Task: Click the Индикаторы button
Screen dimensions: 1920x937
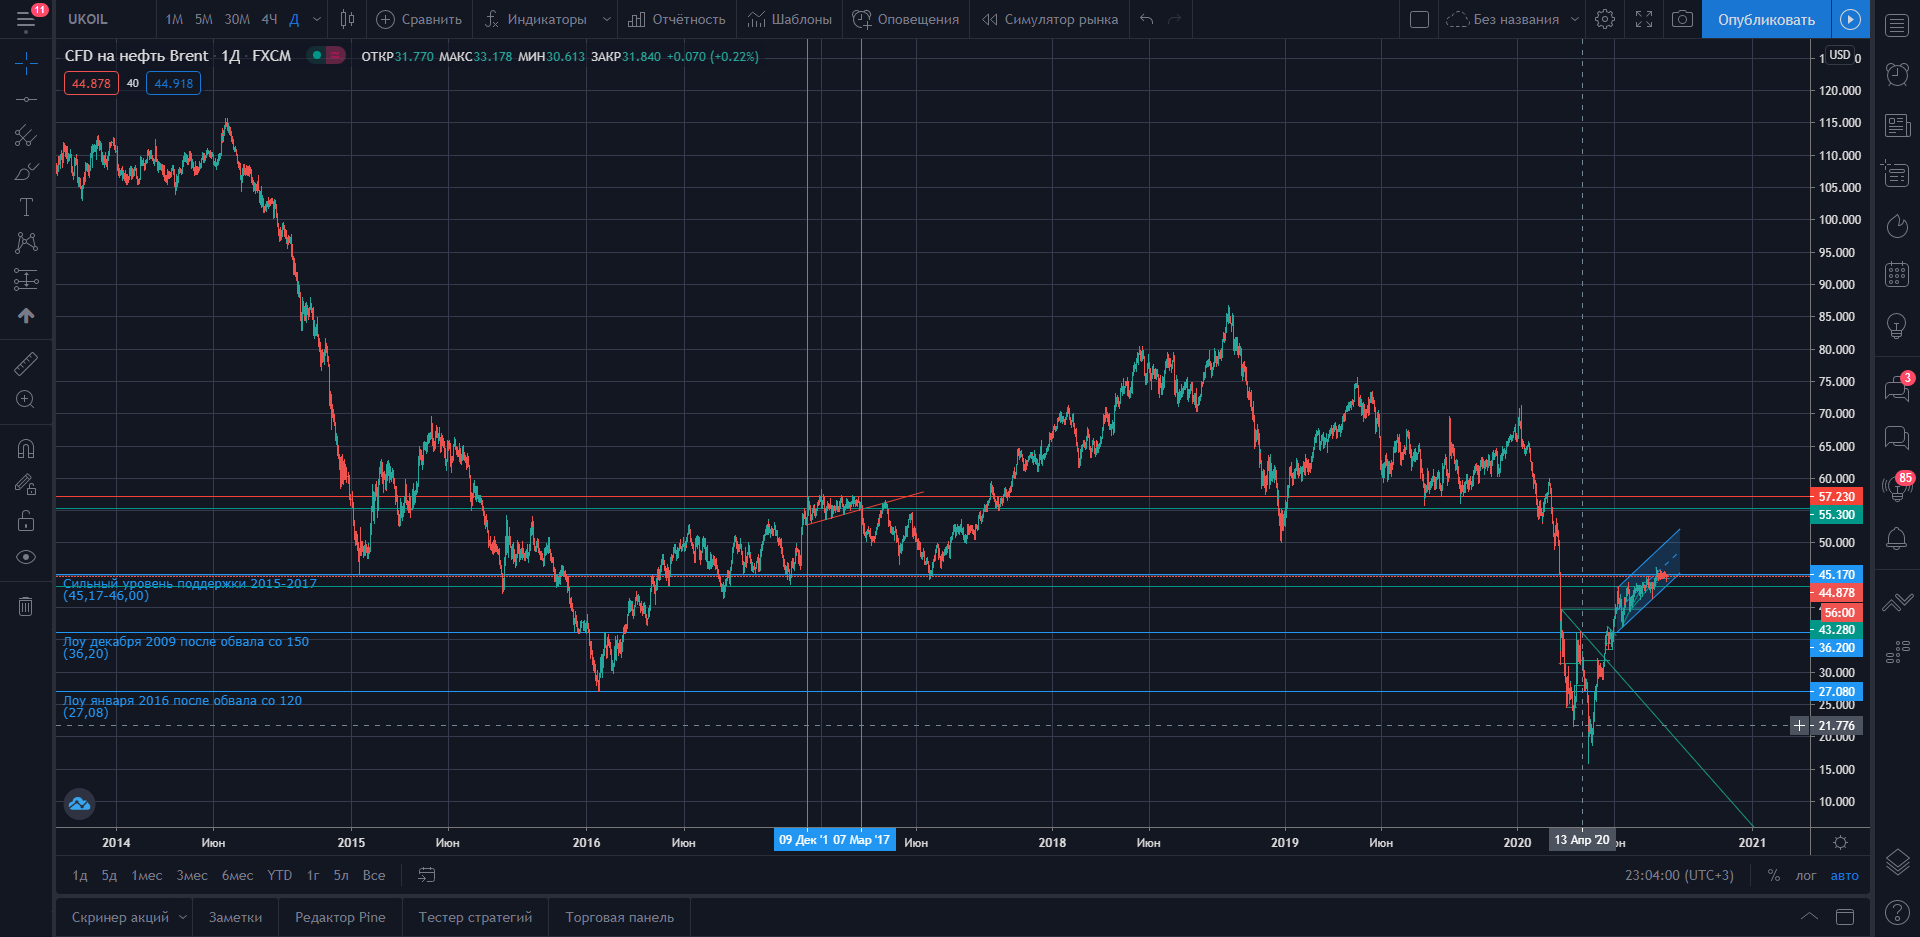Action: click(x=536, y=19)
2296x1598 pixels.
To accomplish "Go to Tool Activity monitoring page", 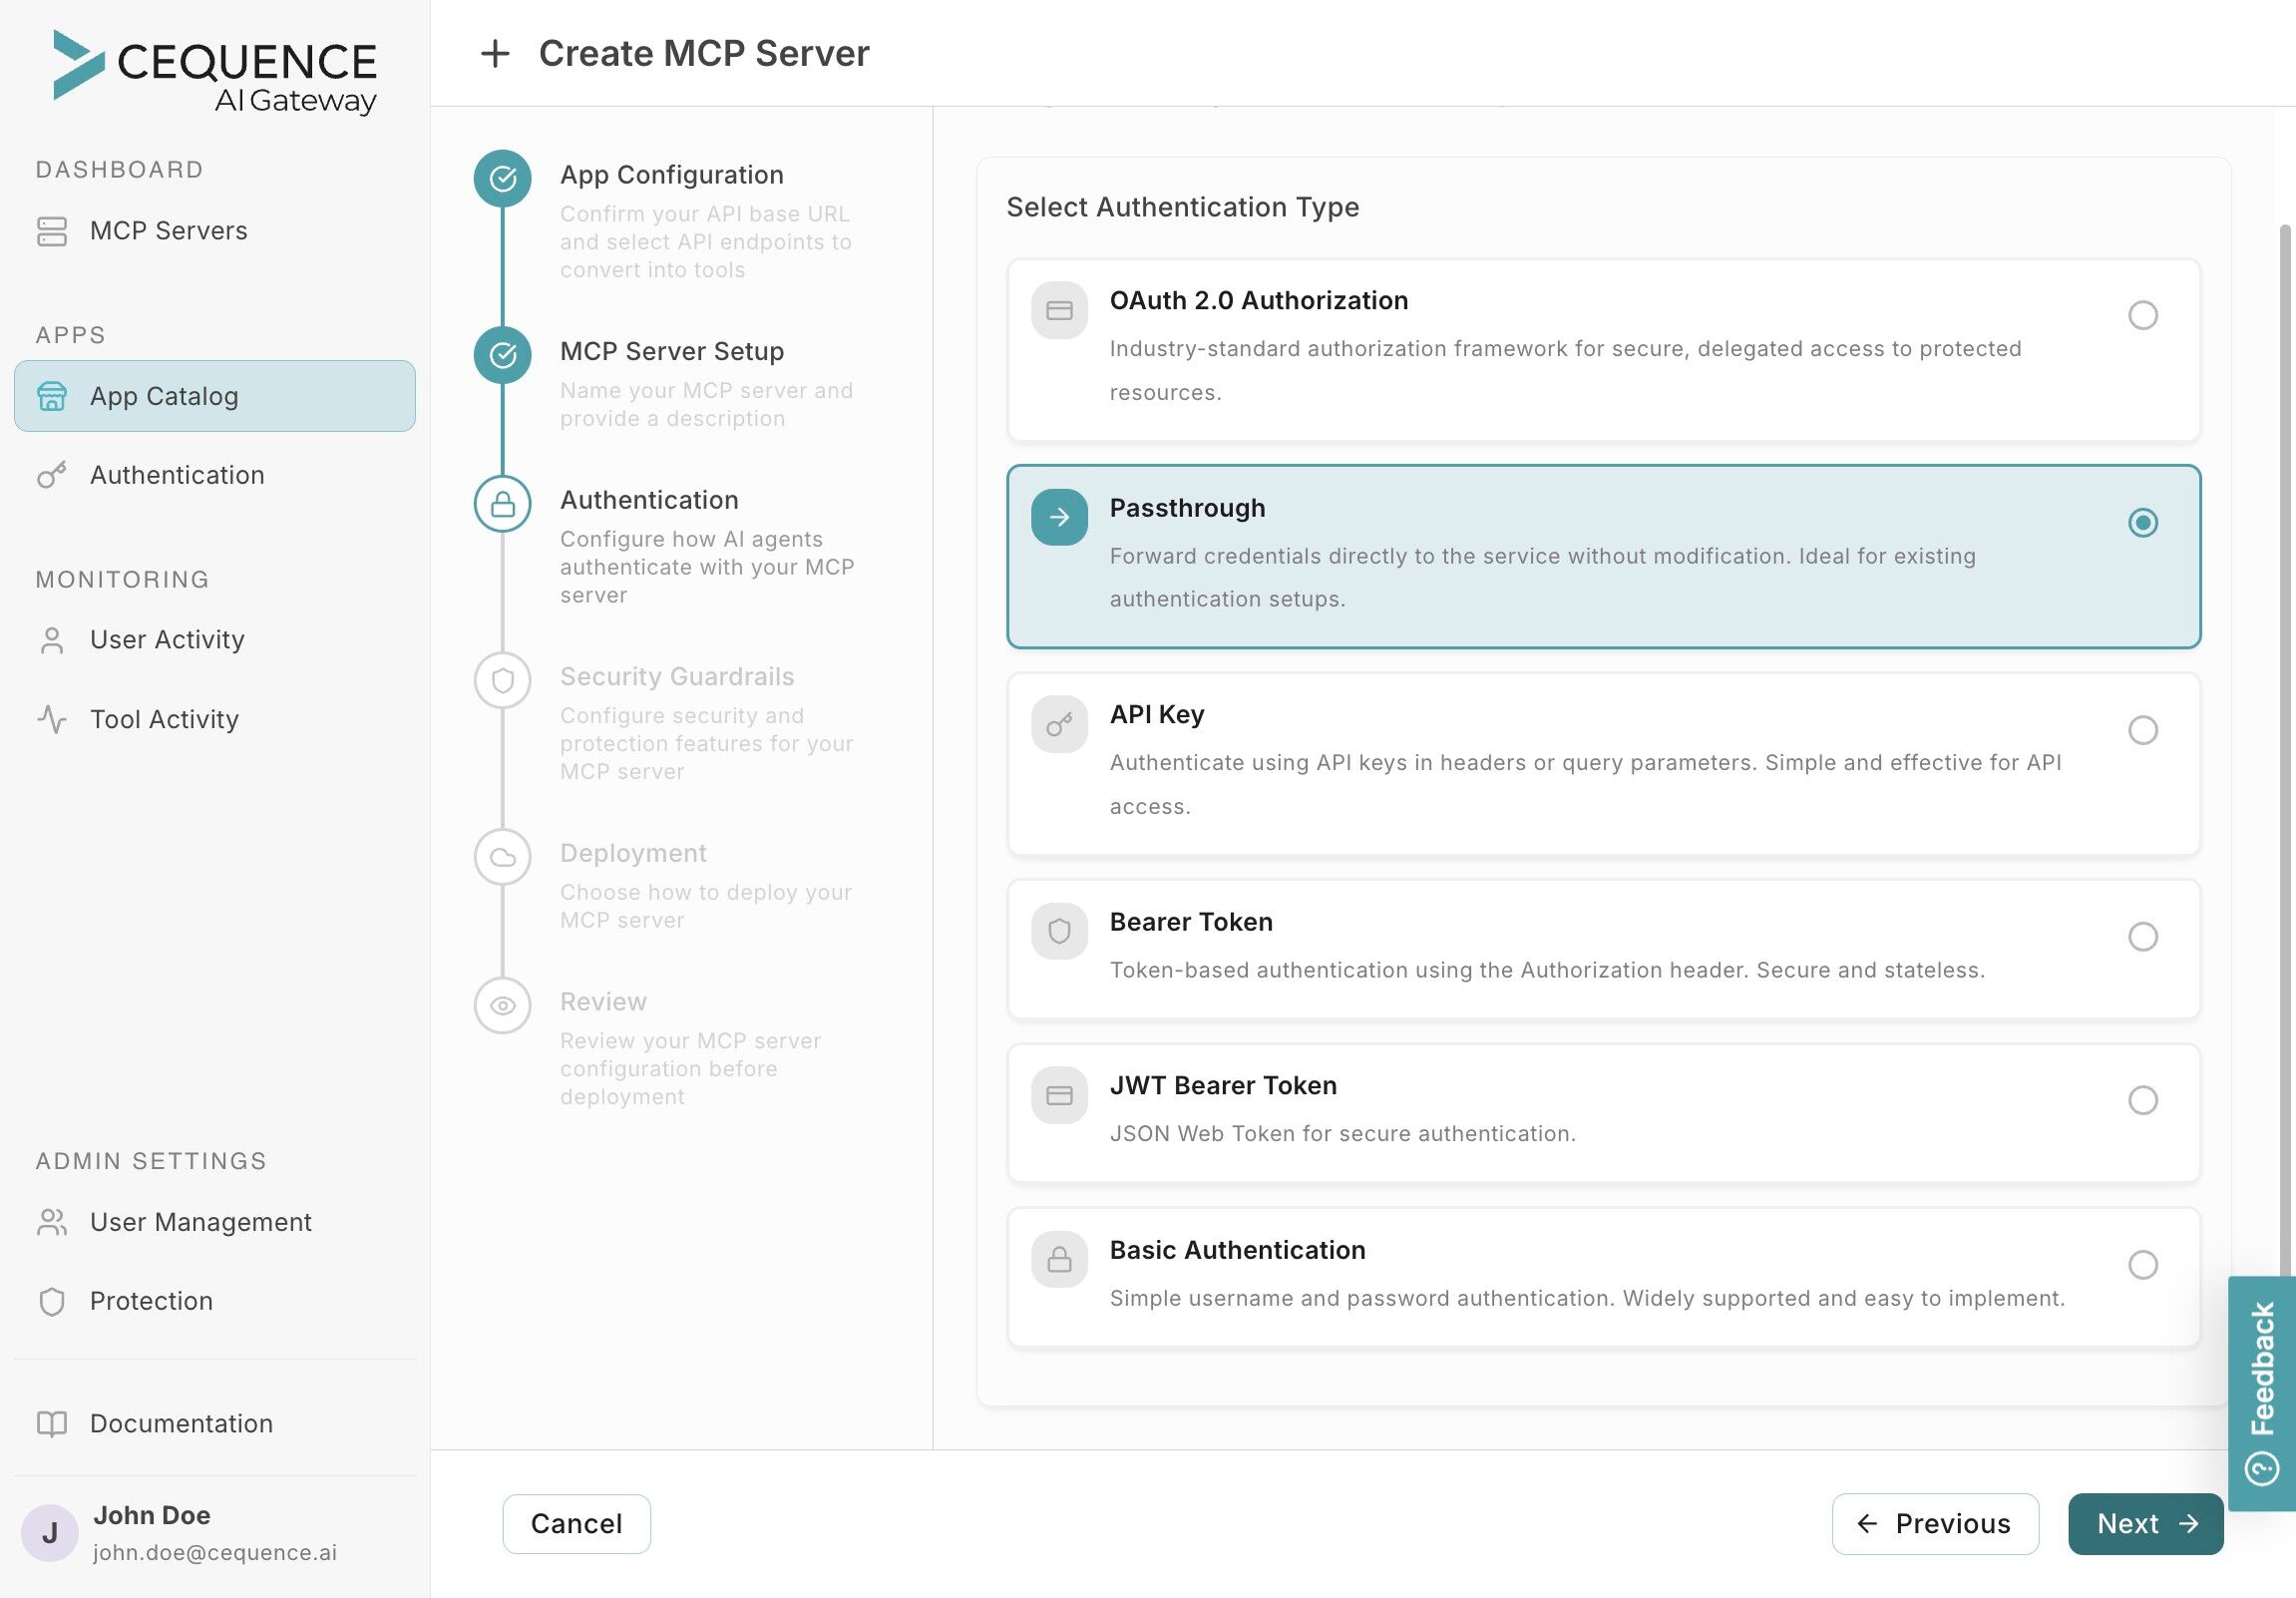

* Goal of the exercise
Rewrite the records above as a JSON list of strings, one string per line and no entries for blank lines. Omit the pictures.

* Final result
[
  "Task: Click the Индикаторы button",
  "Screen dimensions: 1920x937",
  "Action: click(x=536, y=19)",
  "2296x1598 pixels.",
  "To accomplish \"Go to Tool Activity monitoring page\", "
]